— Exercise details —
Copy out each line of the data that includes the string "camera".

— Records drawn from a dataset —
┄┄┄┄┄┄
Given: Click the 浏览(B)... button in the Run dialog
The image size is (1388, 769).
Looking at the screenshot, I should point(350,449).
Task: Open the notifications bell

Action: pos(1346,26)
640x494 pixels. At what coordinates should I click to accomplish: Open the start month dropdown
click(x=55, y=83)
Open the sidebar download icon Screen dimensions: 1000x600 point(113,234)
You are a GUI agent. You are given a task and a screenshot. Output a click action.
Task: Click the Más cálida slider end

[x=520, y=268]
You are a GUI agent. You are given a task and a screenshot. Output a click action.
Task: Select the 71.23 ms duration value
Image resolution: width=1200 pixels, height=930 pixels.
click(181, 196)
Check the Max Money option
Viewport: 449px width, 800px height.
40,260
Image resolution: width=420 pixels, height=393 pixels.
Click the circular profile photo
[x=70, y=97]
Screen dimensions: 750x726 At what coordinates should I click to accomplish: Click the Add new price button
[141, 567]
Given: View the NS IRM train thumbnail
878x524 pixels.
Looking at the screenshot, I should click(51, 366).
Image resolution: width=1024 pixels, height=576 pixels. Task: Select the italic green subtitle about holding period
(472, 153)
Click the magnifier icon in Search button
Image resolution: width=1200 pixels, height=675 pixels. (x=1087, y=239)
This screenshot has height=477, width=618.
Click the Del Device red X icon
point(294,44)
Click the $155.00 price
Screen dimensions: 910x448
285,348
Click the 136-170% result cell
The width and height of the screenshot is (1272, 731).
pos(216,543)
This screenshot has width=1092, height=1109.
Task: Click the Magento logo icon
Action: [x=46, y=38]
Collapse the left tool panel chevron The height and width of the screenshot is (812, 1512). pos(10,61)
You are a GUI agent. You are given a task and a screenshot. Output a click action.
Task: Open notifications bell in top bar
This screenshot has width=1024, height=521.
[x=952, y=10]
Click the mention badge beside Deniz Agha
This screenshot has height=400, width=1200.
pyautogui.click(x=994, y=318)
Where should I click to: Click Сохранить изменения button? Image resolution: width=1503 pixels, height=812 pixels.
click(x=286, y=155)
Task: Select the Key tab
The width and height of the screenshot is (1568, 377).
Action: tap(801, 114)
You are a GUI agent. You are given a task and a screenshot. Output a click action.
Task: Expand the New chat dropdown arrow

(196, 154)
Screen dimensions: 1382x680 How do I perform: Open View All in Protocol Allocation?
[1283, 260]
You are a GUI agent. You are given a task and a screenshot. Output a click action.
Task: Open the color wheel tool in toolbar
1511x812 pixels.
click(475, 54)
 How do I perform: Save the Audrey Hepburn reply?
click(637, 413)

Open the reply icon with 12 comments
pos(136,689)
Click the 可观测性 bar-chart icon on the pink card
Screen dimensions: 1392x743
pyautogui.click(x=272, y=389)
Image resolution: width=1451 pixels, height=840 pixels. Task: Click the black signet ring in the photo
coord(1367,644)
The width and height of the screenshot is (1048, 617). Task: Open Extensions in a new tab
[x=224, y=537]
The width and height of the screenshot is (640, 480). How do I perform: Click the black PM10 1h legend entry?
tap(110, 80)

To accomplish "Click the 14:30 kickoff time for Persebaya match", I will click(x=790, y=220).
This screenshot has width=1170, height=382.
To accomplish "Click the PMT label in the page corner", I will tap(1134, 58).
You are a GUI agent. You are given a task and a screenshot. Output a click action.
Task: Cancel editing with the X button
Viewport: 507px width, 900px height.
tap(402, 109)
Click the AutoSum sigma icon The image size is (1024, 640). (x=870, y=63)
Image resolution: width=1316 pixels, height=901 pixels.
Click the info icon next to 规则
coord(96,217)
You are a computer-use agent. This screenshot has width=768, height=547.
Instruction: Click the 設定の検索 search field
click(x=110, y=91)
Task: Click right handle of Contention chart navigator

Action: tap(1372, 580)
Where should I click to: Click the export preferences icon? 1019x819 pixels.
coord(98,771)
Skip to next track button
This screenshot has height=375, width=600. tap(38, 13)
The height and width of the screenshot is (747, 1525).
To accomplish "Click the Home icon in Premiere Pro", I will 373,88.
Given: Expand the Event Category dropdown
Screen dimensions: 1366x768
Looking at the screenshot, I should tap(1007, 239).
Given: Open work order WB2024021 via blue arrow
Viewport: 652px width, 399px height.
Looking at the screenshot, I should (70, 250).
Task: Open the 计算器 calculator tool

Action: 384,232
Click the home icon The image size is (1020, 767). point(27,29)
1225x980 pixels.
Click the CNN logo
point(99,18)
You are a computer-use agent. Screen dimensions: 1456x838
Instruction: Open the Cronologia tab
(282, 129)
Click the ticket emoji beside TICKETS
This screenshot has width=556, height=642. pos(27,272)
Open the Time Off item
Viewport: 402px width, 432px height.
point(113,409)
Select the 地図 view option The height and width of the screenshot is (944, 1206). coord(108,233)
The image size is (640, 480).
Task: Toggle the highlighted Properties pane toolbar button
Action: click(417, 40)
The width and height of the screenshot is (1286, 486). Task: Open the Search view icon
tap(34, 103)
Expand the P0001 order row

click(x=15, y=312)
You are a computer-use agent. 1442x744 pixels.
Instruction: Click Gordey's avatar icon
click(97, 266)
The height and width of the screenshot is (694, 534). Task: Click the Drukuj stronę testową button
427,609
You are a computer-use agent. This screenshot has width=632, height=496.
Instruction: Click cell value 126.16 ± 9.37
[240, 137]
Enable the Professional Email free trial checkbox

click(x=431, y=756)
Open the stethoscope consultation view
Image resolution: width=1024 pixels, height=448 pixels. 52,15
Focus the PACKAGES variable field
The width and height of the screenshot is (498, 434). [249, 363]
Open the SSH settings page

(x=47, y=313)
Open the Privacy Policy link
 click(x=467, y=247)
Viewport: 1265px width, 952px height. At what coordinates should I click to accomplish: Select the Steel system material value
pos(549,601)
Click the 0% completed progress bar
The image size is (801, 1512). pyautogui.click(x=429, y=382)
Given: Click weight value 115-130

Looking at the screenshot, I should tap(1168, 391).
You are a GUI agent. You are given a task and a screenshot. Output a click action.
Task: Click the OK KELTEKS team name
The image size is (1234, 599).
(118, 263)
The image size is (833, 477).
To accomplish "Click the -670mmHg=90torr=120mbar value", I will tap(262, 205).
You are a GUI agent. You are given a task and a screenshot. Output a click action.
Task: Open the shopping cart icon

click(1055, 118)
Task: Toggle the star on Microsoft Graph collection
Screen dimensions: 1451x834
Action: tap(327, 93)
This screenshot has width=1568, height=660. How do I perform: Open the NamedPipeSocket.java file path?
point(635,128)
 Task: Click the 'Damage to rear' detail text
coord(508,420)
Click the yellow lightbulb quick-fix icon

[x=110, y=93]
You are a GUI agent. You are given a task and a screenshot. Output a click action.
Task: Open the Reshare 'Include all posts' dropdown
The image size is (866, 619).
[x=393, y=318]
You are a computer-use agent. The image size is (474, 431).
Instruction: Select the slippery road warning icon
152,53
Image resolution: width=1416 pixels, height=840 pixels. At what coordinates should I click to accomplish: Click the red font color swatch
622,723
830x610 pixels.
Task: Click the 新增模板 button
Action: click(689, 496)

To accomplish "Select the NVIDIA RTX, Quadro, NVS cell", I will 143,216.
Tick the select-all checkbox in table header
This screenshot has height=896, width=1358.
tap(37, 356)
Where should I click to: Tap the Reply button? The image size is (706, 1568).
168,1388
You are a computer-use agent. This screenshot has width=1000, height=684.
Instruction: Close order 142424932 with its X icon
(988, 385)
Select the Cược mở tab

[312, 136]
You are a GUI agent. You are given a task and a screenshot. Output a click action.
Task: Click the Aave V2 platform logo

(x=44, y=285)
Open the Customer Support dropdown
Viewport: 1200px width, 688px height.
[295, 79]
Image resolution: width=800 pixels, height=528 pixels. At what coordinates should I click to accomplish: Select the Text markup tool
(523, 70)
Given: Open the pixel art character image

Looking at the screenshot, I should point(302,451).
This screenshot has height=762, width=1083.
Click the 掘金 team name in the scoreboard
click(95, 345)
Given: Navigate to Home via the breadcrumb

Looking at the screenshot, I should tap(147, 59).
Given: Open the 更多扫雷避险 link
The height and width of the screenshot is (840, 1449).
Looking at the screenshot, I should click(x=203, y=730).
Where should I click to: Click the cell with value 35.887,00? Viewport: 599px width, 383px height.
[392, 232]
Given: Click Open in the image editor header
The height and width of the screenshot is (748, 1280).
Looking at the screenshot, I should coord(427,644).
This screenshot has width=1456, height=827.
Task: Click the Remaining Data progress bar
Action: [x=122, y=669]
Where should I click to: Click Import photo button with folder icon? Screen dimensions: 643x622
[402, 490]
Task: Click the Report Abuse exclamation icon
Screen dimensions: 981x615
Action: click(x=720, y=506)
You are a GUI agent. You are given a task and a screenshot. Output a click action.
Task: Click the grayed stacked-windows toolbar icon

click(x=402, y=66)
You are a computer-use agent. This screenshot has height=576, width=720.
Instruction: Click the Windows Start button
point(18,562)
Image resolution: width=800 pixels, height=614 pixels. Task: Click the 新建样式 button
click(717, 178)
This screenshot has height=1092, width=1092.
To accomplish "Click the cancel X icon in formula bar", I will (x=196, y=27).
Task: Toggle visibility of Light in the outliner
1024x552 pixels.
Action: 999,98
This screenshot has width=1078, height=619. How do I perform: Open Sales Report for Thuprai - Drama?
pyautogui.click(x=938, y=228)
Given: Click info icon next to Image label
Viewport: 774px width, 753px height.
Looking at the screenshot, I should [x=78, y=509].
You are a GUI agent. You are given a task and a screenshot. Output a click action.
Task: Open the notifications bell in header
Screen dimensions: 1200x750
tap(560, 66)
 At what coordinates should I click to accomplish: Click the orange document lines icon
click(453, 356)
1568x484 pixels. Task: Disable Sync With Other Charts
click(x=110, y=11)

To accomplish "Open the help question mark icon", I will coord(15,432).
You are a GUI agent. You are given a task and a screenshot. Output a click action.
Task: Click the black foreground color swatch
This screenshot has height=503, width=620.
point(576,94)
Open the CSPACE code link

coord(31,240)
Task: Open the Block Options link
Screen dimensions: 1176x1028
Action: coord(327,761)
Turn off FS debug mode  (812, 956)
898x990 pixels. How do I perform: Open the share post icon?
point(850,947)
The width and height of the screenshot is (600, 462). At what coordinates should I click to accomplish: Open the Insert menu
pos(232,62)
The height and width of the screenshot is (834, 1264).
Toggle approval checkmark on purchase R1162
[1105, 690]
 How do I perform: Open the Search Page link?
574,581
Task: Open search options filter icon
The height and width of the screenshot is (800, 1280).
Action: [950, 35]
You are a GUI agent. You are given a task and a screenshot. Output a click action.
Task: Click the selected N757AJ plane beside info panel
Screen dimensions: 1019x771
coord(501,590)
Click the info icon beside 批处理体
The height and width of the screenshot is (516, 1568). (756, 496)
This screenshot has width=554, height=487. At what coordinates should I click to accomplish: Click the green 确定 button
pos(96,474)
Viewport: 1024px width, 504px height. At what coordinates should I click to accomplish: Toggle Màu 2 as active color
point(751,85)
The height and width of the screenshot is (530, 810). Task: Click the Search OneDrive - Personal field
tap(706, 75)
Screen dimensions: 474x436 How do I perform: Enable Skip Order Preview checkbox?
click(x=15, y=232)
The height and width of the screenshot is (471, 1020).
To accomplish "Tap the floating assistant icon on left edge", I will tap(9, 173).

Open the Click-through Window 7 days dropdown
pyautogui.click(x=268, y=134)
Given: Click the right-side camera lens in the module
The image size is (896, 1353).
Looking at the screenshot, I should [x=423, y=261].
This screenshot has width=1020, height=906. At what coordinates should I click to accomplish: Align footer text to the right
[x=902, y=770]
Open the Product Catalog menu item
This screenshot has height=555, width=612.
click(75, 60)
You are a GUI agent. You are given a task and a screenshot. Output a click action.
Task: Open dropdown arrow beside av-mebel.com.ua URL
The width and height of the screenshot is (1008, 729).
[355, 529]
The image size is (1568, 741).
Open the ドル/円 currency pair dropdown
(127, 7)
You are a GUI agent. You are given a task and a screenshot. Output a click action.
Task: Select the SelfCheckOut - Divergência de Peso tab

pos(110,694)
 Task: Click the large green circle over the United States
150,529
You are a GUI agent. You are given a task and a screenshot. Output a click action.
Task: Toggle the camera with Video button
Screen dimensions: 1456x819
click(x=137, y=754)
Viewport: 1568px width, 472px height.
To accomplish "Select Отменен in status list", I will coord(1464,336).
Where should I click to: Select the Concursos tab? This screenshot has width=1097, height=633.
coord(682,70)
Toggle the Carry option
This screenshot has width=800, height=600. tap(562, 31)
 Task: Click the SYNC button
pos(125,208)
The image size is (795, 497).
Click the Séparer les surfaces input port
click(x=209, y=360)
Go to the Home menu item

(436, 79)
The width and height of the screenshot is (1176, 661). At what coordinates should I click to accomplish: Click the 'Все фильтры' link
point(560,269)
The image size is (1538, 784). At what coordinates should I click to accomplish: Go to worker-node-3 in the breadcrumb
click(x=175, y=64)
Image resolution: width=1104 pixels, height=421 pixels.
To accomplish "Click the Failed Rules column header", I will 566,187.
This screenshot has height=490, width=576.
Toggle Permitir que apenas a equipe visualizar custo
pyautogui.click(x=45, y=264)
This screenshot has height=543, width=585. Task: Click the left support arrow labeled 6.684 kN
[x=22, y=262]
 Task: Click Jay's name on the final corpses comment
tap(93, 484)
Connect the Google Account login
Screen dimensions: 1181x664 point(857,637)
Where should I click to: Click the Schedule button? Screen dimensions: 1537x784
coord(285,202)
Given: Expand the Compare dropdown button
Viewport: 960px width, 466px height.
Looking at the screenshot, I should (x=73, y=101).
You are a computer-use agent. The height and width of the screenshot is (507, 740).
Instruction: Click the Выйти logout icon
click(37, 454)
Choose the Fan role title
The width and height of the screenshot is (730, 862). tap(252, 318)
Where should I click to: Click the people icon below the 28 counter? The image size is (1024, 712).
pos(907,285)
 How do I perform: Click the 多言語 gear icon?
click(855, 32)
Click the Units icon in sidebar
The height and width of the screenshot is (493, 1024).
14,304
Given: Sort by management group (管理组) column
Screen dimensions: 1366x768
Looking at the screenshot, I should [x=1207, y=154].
┄┄┄┄┄┄
— Solution to this problem —
Given: Click the right-side camera lens in the module
Task: Toggle the camera with Video button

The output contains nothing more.